На том конце провода наступило затишье. От силы на несколько секунд, но они показались мне вечностью. Мой друг не отвечал.
— Франсуа, ты меня слышишь? Кем она вам приходилась, эта женщина?
— Она была нашей клиенткой, — произнес он наконец.
— А… А сейчас?
— И сейчас клиентка.
В трубке снова воцарилась гнетущая тишина. Но теперь по моей вине. Я не знал, что еще сказать, боясь, что любые слова прозвучат неуместно.
— И тебе все еще приходится с ней встречаться?
— Постоянно. Кстати, вот сейчас, когда я с тобой говорю…

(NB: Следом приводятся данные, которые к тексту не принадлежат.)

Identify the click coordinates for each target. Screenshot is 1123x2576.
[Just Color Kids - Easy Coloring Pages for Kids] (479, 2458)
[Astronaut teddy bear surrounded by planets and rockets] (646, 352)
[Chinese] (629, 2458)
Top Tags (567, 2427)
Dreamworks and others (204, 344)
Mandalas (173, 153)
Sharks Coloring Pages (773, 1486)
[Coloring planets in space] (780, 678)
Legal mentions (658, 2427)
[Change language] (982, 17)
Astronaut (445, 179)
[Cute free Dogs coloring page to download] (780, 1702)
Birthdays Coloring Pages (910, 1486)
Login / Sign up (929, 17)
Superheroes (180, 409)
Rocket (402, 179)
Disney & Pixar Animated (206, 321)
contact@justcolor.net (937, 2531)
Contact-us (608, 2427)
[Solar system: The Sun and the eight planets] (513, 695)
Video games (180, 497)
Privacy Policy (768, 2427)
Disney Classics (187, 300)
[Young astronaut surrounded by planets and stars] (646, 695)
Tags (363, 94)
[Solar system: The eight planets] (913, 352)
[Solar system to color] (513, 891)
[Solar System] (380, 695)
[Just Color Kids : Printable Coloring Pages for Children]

Его голос изменился. Вслед за этим он положил трубку.
4
Целую неделю Франсуа Фешнер не подавал признаков жизни. Я слишком хорошо его знал, чтобы обижаться. Мой друг уединился, чтобы быстрее прийти в себя. Я представлял, как он собирает разрозненные фрагменты. Складывает головоломку одним лишь усилием памяти, готовой раскалиться от напряжения. Проделывает путь в обратном направлении до того злополучного декабрьского дня 1941 года, навеки лишившего маленького Франсуа чувства, которого ему так и не довелось испытать, — бесхитростной и удивительной радости быть любимым чадом дедушки с бабушкой.
Я слишком уважал друга, чтобы навязываться. В конце концов, я и без того причинил достаточно вреда, незачем было усугублять положение. Но это ожидание начинало меня тяготить. Внутри меня усиливалось смутное чувство вины.
Мне следовало бы догадаться, что у человека, ощутившего прикосновение собственного прошлого, остается от этой встречи привкус пепла. Мне следовало бы знать, что нельзя безнаказанно вторгаться в некоторые тайные закоулки души и необходимо тщательно оценивать степень риска, прежде чем углубляться в ее дебри.
Какие чувства я невольно пробудил во Франсуа? Вызвал шок? Поверг в депрессию?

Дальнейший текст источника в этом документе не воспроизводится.